> DATA EXTRACT
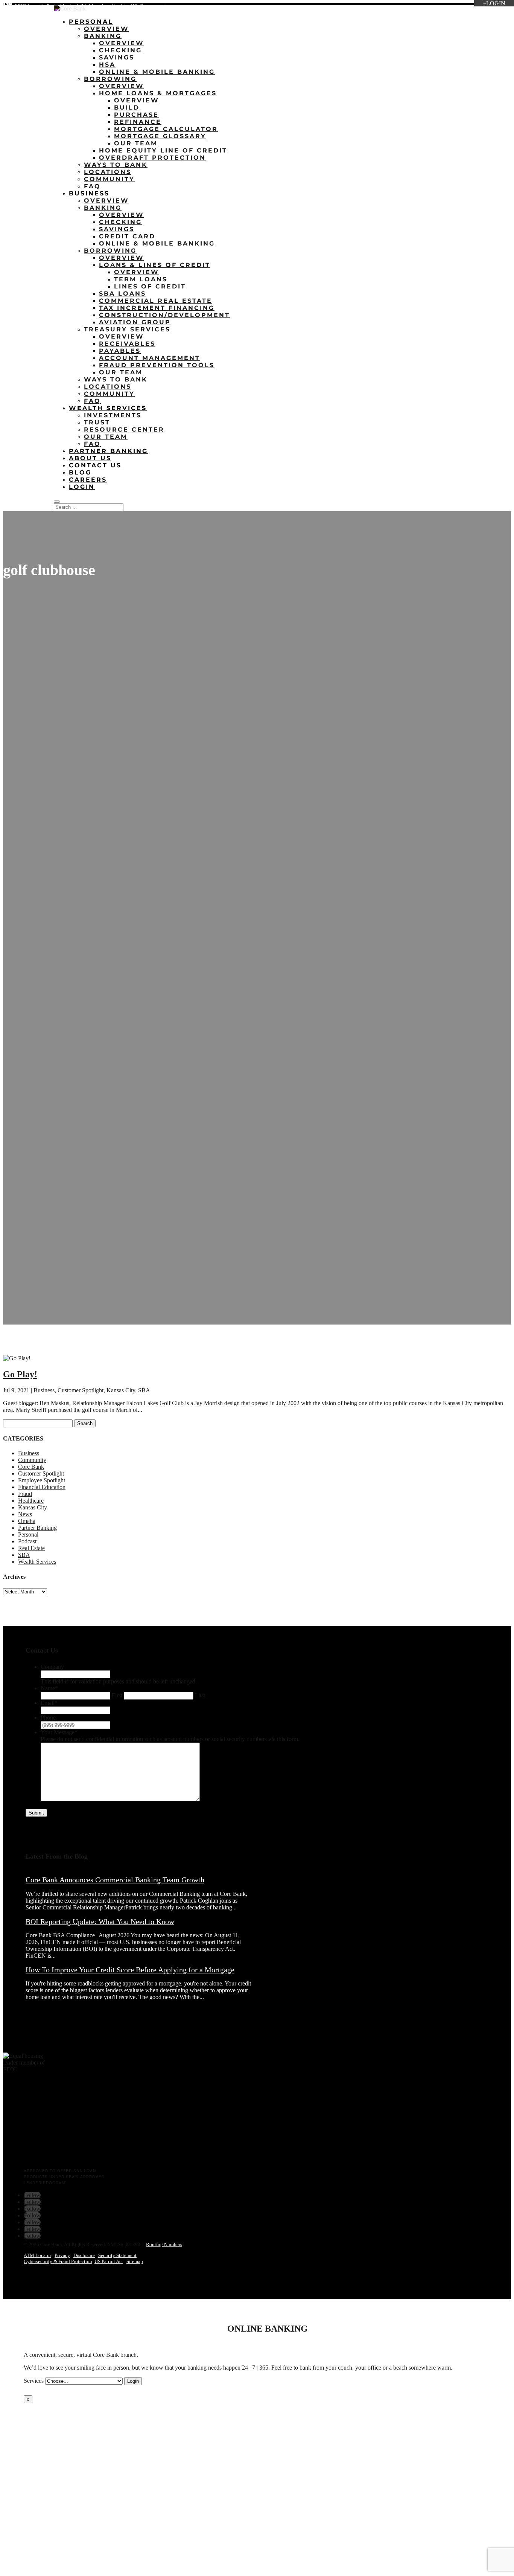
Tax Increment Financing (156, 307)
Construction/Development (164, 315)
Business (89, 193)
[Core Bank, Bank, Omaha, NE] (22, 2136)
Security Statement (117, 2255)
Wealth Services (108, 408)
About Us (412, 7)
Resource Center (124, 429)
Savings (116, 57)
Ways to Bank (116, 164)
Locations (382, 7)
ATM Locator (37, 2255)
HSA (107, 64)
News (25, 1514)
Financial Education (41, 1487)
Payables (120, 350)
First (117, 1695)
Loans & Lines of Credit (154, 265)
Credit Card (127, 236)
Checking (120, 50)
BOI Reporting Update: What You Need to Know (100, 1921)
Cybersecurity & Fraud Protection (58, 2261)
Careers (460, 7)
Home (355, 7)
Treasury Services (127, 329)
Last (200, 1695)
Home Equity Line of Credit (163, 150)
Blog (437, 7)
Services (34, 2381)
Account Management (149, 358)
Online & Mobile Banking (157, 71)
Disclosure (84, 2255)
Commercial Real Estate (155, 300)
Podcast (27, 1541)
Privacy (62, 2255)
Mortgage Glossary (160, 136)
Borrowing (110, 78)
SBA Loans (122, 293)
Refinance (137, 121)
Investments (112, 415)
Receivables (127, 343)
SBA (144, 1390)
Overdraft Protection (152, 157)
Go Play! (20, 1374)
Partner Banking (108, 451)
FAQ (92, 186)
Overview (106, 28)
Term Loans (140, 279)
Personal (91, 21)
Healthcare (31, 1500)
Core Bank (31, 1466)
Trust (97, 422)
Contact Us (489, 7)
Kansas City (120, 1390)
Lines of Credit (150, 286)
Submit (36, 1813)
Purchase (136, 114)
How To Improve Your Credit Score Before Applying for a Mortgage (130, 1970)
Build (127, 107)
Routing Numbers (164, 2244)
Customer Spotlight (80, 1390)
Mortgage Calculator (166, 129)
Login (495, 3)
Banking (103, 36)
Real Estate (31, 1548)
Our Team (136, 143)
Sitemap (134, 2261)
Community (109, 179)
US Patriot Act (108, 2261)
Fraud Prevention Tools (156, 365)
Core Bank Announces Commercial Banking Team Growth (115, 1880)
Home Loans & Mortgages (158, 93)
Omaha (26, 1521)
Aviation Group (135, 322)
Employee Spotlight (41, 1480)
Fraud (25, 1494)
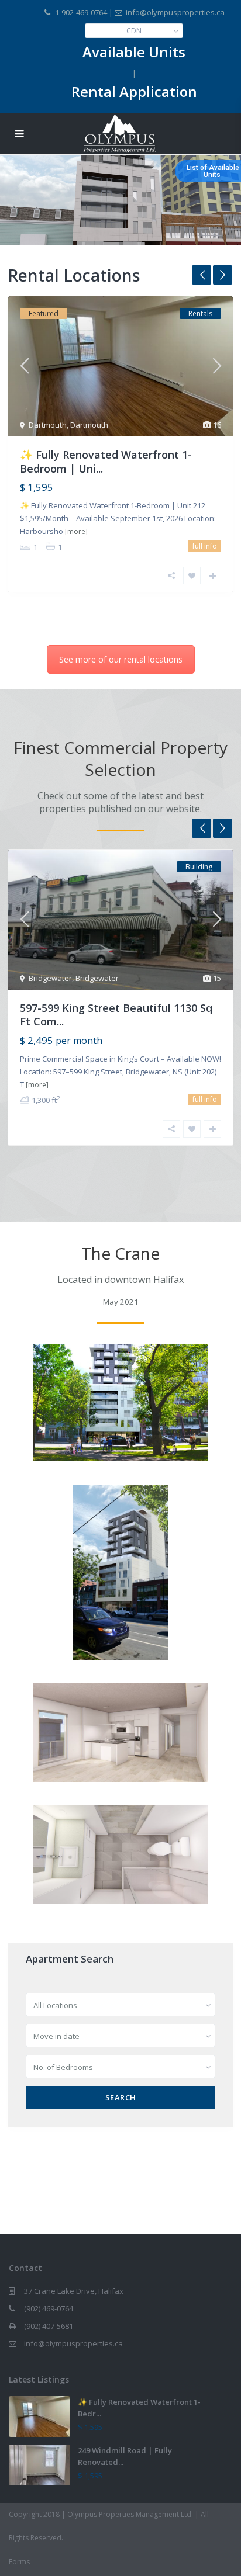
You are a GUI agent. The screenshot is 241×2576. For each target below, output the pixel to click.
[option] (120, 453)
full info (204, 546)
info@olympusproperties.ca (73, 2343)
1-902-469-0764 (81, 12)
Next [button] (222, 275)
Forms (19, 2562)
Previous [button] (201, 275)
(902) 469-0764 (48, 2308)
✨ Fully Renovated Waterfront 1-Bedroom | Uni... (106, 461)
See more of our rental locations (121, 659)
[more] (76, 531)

> THE PROBLEM
Only the text of the listing should be returned, exactly and in full; no image goes into the copy.

> ANSWER TO THIS PROBLEM
Tax Increment Financing (156, 307)
Construction/Development (164, 315)
Business (89, 193)
[Core Bank, Bank, Omaha, NE] (22, 2136)
Security Statement (117, 2255)
Wealth Services (108, 408)
About Us (412, 7)
Resource Center (124, 429)
Savings (116, 57)
Ways to Bank (116, 164)
Locations (382, 7)
ATM Locator (37, 2255)
HSA (107, 64)
News (25, 1514)
Financial Education (41, 1487)
Payables (120, 350)
First (117, 1695)
Loans & Lines of Credit (154, 265)
Credit Card (127, 236)
Checking (120, 50)
BOI Reporting Update: What You Need to Know (100, 1921)
Cybersecurity & Fraud Protection (58, 2261)
Careers (460, 7)
Home (355, 7)
Treasury Services (127, 329)
Last (200, 1695)
Home Equity Line of Credit (163, 150)
Blog (437, 7)
Services (34, 2381)
Account Management (149, 358)
Online & Mobile Banking (157, 71)
Disclosure (84, 2255)
Commercial Real Estate (155, 300)
Podcast (27, 1541)
Privacy (62, 2255)
Mortgage Glossary (160, 136)
Borrowing (110, 78)
SBA Loans (122, 293)
Refinance (137, 121)
Investments (112, 415)
Receivables (127, 343)
SBA (144, 1390)
Overdraft Protection (152, 157)
Go Play! (20, 1374)
Partner Banking (108, 451)
FAQ (92, 186)
Overview (106, 28)
Term Loans (140, 279)
Personal (91, 21)
Healthcare (31, 1500)
Core Bank (31, 1466)
Trust (97, 422)
Contact Us (489, 7)
Kansas City (120, 1390)
Lines of Credit (150, 286)
Submit (36, 1813)
Purchase (136, 114)
How To Improve Your Credit Score Before Applying for a Mortgage (130, 1970)
Build (127, 107)
Routing Numbers (164, 2244)
Customer Spotlight (80, 1390)
Mortgage Calculator (166, 129)
Login (495, 3)
Banking (103, 36)
Real Estate (31, 1548)
Our Team (136, 143)
Sitemap (134, 2261)
Community (109, 179)
US Patriot Act (108, 2261)
Fraud Prevention Tools (156, 365)
Core Bank Announces Commercial Banking Team Growth (115, 1880)
Home Loans & Mortgages (158, 93)
Omaha (26, 1521)
Aviation Group (135, 322)
Employee Spotlight (41, 1480)
Fraud (25, 1494)
You are a GUI agent. The screenshot is 241×2576. For each target below, output the pixel to click.
[option] (120, 453)
full info (204, 546)
info@olympusproperties.ca (73, 2343)
1-902-469-0764 (81, 12)
Next [button] (222, 275)
Forms (19, 2562)
Previous [button] (201, 275)
(902) 469-0764 (48, 2308)
✨ Fully Renovated Waterfront 1-Bedroom | Uni... (106, 461)
See more of our rental locations (121, 659)
[more] (76, 531)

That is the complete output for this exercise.